Review: Calling Elemental Disney Pixar’s most imaginative film ever wouldn’t be an overstatement. The plot of this film is set in the Element City – a hotshot and colourful metropolis showing off its high-tech gadgets and state-of-the-art infrastructure where the elements of nature namely water, fire, earth, and air reside. While the rest co-exist peacefully, Bernie (the fire voiced by Ronnie del Carmen) is an eyesore for everyone for he has immigrated from the Fire city. Bernie and his family are treated as an outcast due to their inflammable and destructive nature but the enterprising couple somehow manages to thrive even in a city where they are not welcome. For Bernie, his daughter Ember is the heir apparent to his modest convenience store called ‘Fireplace’ but she needs to get a grip on her anger issues. However, before Ember can fix that her fiery outburst causes a pipe burst in their basement that inadvertently leads Wade Ripple, a water element health inspector right into her life. What happens next forms the crux of this quirky and unpredictable film that takes its audience on a rollercoaster ride of emotions.

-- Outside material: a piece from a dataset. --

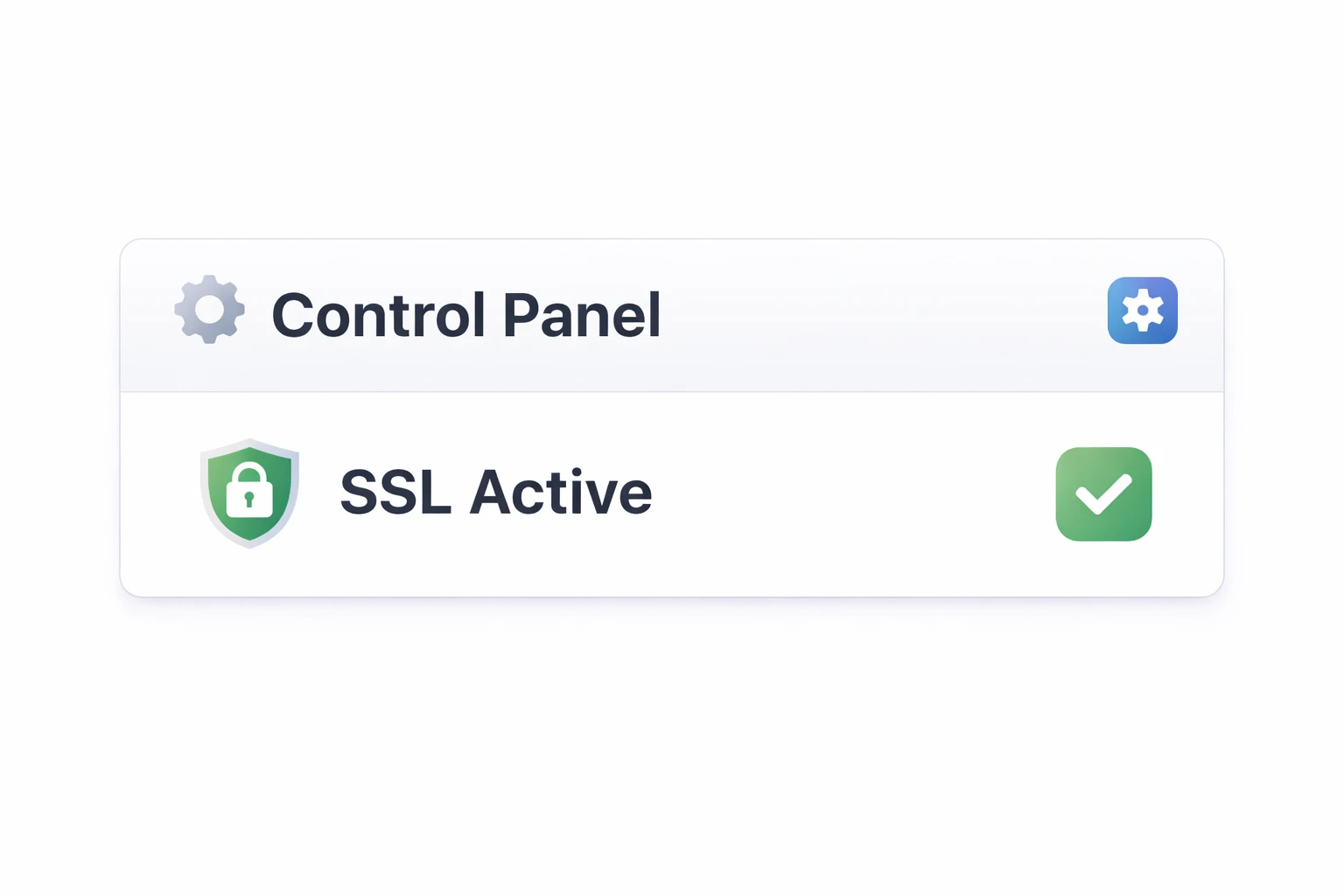Tap the cog symbol in the blue square

(x=1142, y=311)
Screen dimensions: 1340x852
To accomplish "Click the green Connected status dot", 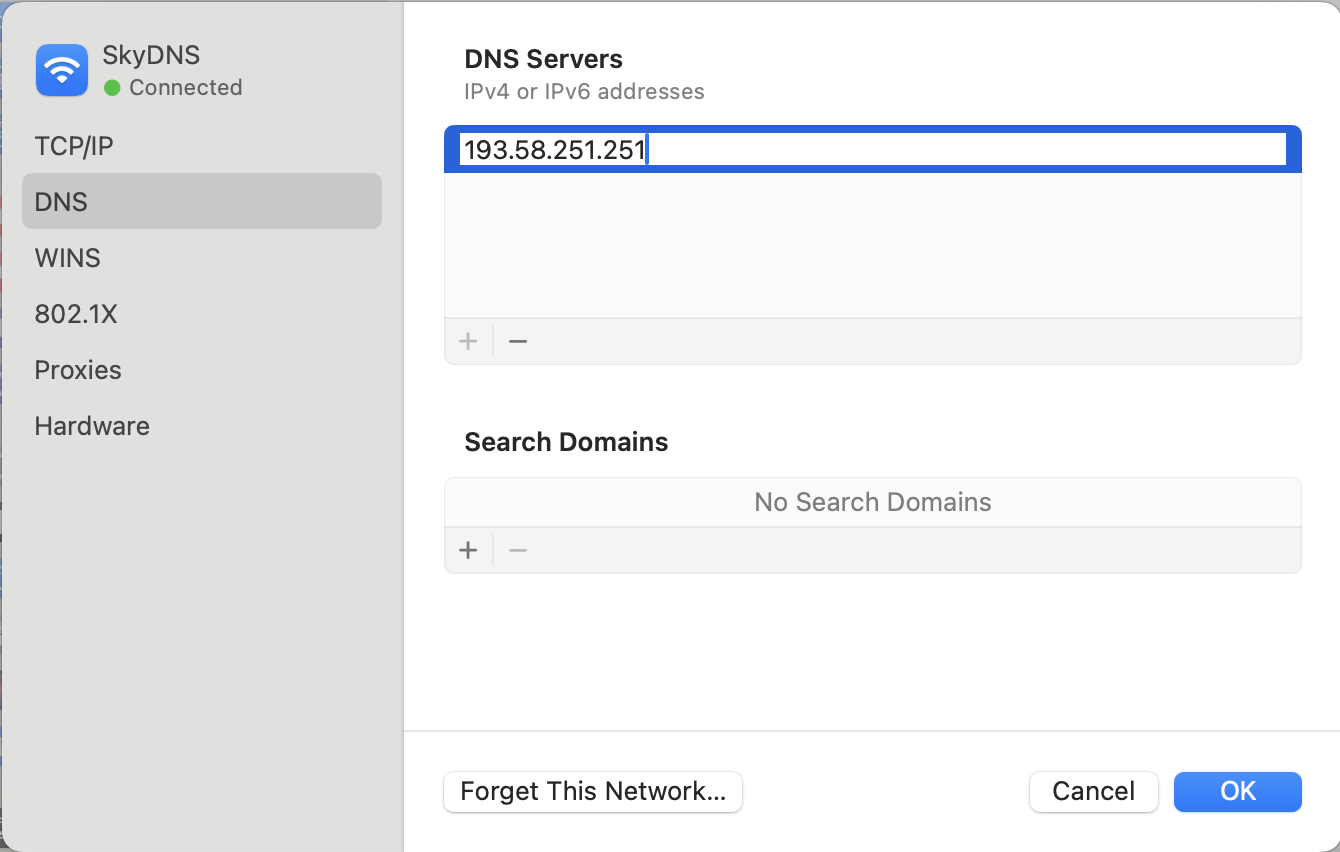I will (x=112, y=88).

Writers John Hoberg, Kat Likkel and Brenda Hsueh give us endearing and real characters who are so easy to relate with. This despite the fact that they are powerful and mystical elements of nature and we have so far viewed them in a very different light. But ‘Element’ doesn’t just give them a voice. It humanises them by giving them real emotions and a deeply touching story that resonates with the audience. The makers successfully transport us into the Element city – a cool vibrant place where imagination runs wild. The breathtaking shots (by cinematographers David Juan Bianchi and Jean-Claude Kalache) and the pitch-perfect animation by team Pixar is a delight to watch on the big screen. It literally feels like an out of the world experience that comes alive with spectacularly vivid colours and mesmersing imagery. The deeply moving and acoustic original score by Thomas Newman that seems heavily influenced by the Indian ethos, add a layer of mystic to the proceedings. The screenplay moves at a consistent pace without ever feeling like a drag even when there are a few moments of repetitive conflict.
The film’s language isn’t full of corny puns but a smart usage of relevant terms that relate with fire and water to create a perfect harmony of comedic and timely punches. Even simple stuff like Wade telling Ember that she’s hot comes across as endearing. In fact, the idea of water and fire in love is beautifully captured with all its quirks firmly in place. Leah Lewis, Mamoudou Athie and the rest of the cast does full justice in giving their characters a human touch. Yes, it is over-simplified but that’s no dampner. The story and its execution’s rich emotional fabric is goosebumps inducing. The far-fetched idea of giving powerful forces like water and fire human-like vulnerabilities and insecurities is totally convincing and makes you laud the sheer power of imagination.
Elemental is an experience for the big screen for the whole family. It’s dreamy, surreal and magically entertaining without a moment of dullness. Do not miss it for the world.